Just as they hold the CEO and management team accountable for developing and measuring the progress of diversity and inclusion initiatives throughout the entire organization, boards can also take concrete measures to set the tone at the top by improving their own reporting. They should expect that investors will continue to press for more disclosure about the diversity of the board and the ethnic and racial backgrounds of directors. Boards can get ahead of the curve by telling their diversity story affirmatively with all its multi-dimensional nuances.

  • Ask: Is the board disclosing its diversity metrics fully to investors?
  • Ask: Are we overseeing DE&I metrics throughout the whole organization?
  • Ask: How can we enhance our oversight of DE&I metrics?

Boards should recognize the potential weaknesses in traditional networking as a recruiting strategy and seek opinions and recommendations from a wide range of stakeholders. In addition, since so few minority executives are in C-suite roles, boards should be open to candidates with other backgrounds, such as military, professional services or a legal/regulatory function, to develop a more diverse slate. Moreover, having a disciplined research-based approach to board identification and a longer recruiting timeline will allow boards to develop a more thorough approach to pipeline talent mapping, improving coverage of networks beyond the board itself.

  • Ask: Are we engaging outside help to expand our reach and ability to increase our diverse candidate pool?
  • Ask: What management team members from underrepresented groups can we get to know better?
  • Ask: Are members of the board engaging directly with investors?
  • Ask: Are we conducting both board and individual annual evaluations to hold ourselves accountable, both individually and collectively?
  • Ask: Are we developing a pipeline?

As boards begin to diversify, it is important for all directors to recognize their own biases and avoid viewing diversity as a check-the-box response to external pressure or as filling the gaps.
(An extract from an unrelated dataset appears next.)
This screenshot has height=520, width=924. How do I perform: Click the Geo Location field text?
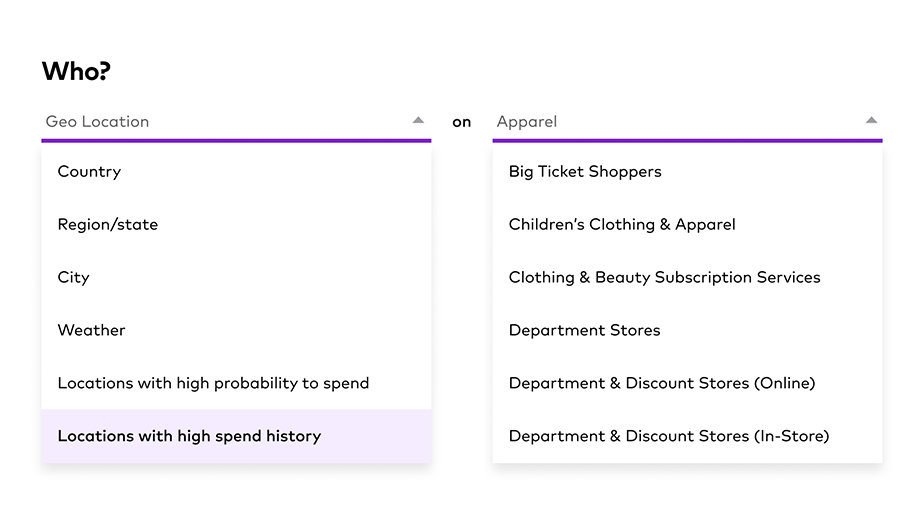[97, 122]
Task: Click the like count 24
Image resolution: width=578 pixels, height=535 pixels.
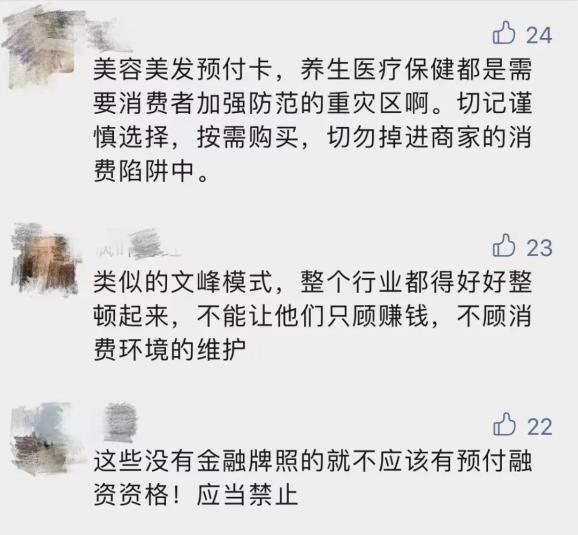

Building and maintaining a diverse board is an ongoing journey. Boards that are most successful on this journey will embrace a mindset that views every director search as an opportunity to enhance boardroom diversity and commit to considering a qualified diverse slate of candidates for every search, rather than viewing diversity in terms of one or two seats.

  • Ask: What are we doing to ensure that diversity is always included as a core part of board refreshment?
  • Ask: How will we define diversity for our board?

In its oversight role, the board can make sure it understands the CEO’s vision for DE&I at the company, including the diversity of the leadership pipeline across all dimensions — gender, race and ethnicity, and sexual orientation — and the inclusivity of the culture. This includes having data on the current racial/ethnic and gender makeup of the workforce (the company’s EEO-1 report is a good place to start) and what DE&I programs are in place, including employee resource groups and affinity groups. Board members should understand how the company is viewed by customers, suppliers, employees, shareholders and the communities in which it operates, and the degree to which the management team reflects the diversity of its stakeholders. Directors also can consider whether compensation plans should include diversity metrics or goals.

  • Ask: What does diversity mean for the company and what does it mean for us as directors?
  • Ask: Are we overseeing D&I metrics throughout the whole organization?
  • Ask: How can we enhance our oversight of D&I metrics?
  • Ask: Could including diversity metrics or goals in compensation plans help us make progress in DE&I?

• • •

For more than 30 years, Spencer Stuart has helped boards increase the diversity of perspectives and backgrounds in the boardroom. We will continue to track trends in board composition as boards evolve to respond to the changing demands of their business. With thoughtful intention to increasing diversity and creating a more inclusive board culture, boards will be able to shift their composition over time, while ensuring they have the skills and experience that align with the company’s long-term strategy. Absent intent, however, no change will happen.